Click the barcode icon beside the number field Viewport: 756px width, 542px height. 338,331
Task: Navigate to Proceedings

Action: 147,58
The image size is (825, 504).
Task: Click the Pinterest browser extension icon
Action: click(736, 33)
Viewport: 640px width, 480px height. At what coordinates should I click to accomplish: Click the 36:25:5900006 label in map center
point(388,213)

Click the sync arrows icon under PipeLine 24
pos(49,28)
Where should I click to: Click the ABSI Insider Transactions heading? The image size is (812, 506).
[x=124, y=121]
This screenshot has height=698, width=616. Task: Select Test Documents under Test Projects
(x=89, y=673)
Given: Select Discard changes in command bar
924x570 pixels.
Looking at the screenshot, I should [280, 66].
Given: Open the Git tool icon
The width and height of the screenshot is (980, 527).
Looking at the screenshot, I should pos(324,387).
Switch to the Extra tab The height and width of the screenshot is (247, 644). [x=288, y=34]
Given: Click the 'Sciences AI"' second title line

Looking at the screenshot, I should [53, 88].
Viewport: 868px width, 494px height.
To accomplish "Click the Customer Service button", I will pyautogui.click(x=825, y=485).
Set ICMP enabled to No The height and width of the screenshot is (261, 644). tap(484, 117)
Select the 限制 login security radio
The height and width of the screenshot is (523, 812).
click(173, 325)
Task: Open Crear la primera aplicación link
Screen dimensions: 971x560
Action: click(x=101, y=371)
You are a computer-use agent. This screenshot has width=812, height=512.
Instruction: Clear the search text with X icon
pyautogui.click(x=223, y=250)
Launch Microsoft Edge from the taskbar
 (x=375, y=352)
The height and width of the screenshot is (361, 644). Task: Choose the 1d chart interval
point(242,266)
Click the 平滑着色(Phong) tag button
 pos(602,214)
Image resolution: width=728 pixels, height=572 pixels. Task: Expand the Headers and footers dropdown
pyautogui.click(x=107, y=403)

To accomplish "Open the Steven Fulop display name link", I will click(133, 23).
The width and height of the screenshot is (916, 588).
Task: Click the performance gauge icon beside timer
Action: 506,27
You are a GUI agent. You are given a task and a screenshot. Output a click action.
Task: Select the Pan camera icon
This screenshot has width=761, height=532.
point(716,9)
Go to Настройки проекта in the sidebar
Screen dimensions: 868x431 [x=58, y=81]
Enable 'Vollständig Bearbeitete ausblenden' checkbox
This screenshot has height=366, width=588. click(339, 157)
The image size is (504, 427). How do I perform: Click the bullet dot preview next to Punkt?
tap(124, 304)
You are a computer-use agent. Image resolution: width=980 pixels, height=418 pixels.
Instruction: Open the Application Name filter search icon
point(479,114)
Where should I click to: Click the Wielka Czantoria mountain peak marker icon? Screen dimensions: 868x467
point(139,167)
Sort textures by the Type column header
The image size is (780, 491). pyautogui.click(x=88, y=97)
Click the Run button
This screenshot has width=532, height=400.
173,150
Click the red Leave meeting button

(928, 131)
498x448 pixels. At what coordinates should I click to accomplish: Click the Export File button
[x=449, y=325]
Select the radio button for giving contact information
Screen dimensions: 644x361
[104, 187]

_ _ _ _

### What is needed
Which lines above contain the word "computer"? Copy all of them.

### Problem solution
You are a computer-use agent. This screenshot has width=812, height=512.
You are a computer-use agent. Image resolution: width=980 pixels, height=418 pixels.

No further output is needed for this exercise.